PROBLEM STATEMENT: Copy out only the part of the listing from the line with "Sort by Nom column arrows" up to and including the line with "pos(129,164)", word for word, without the pictures.

GIVEN DATA:

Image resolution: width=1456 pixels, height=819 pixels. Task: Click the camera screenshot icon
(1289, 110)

--

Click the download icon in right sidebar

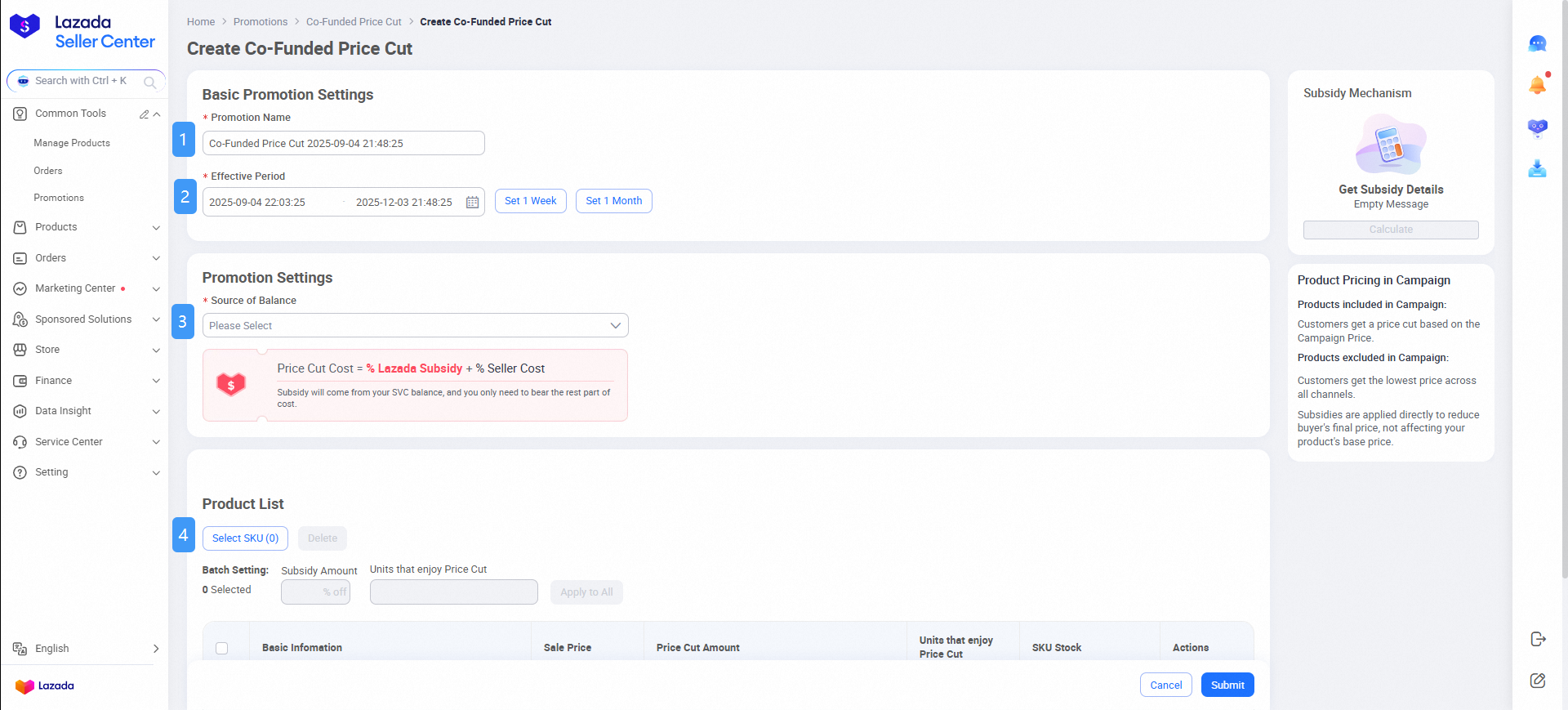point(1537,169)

...

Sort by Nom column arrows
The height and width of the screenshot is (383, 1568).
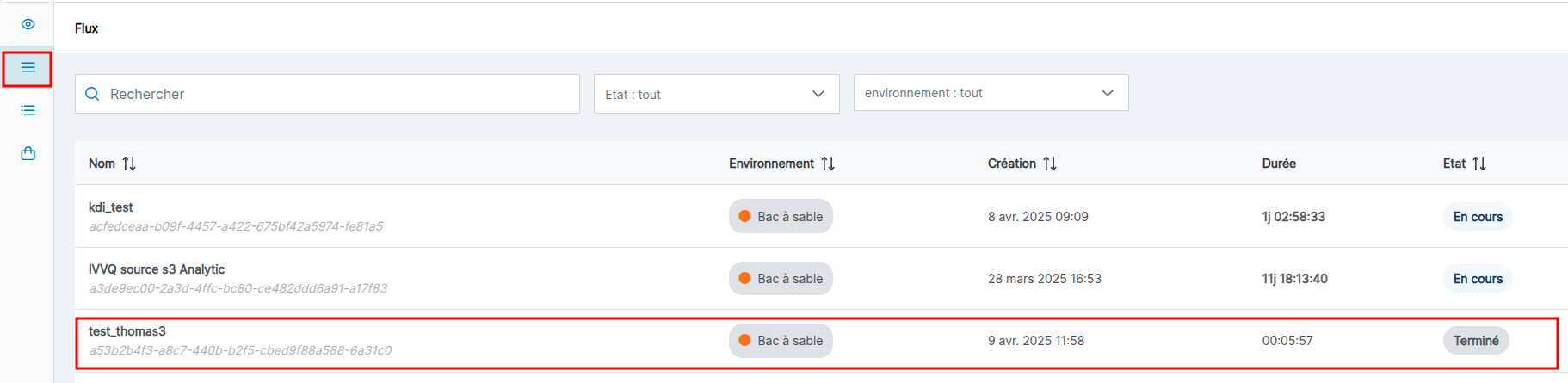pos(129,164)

EXPECTED ANSWER:
Sort by Nom column arrows
The height and width of the screenshot is (383, 1568).
pos(129,164)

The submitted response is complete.